%%

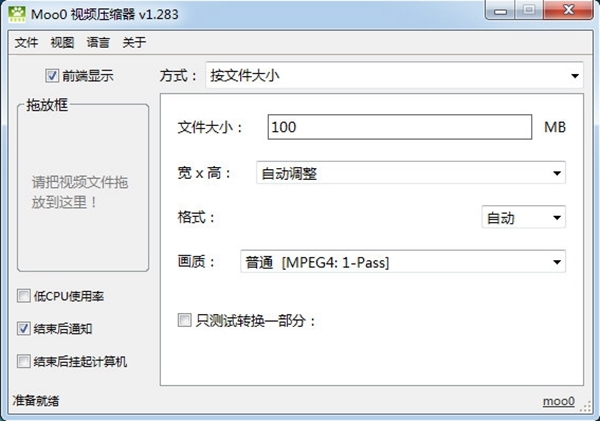Expand the 方式 dropdown showing 按文件大小
The height and width of the screenshot is (421, 600).
click(x=394, y=75)
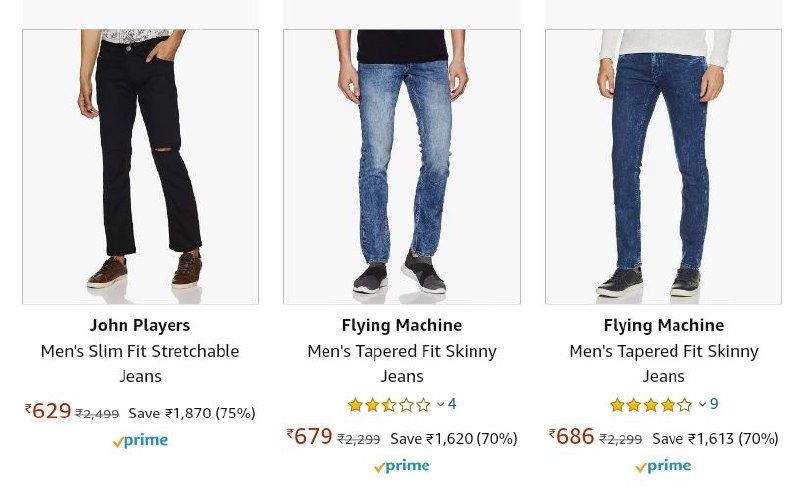
Task: Open the 4 customer reviews link
Action: pos(452,404)
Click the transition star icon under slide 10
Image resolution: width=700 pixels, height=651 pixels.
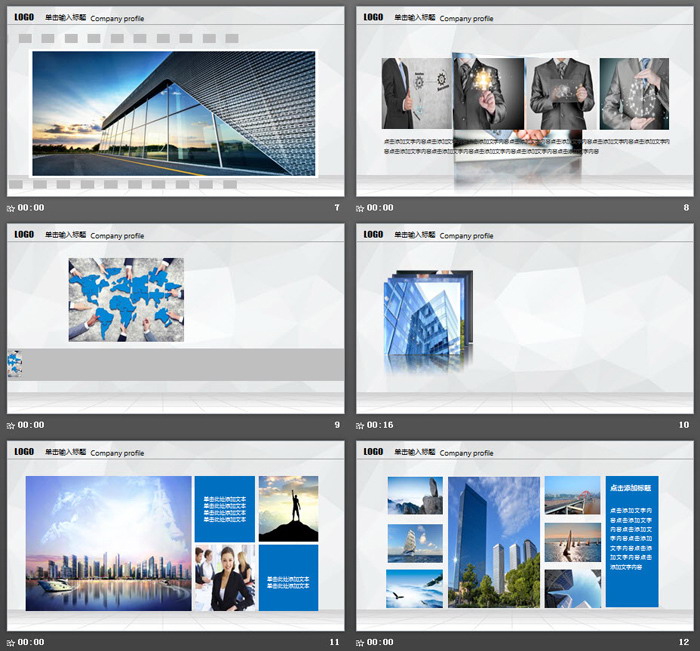[x=360, y=425]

%%

* Instructions to follow *
What is needed is an exact copy of the lines from the line with "Click the transition star icon under slide 10" to the end of the data above, both included, without any pictures.

* Answer area *
Click the transition star icon under slide 10
Image resolution: width=700 pixels, height=651 pixels.
[x=360, y=425]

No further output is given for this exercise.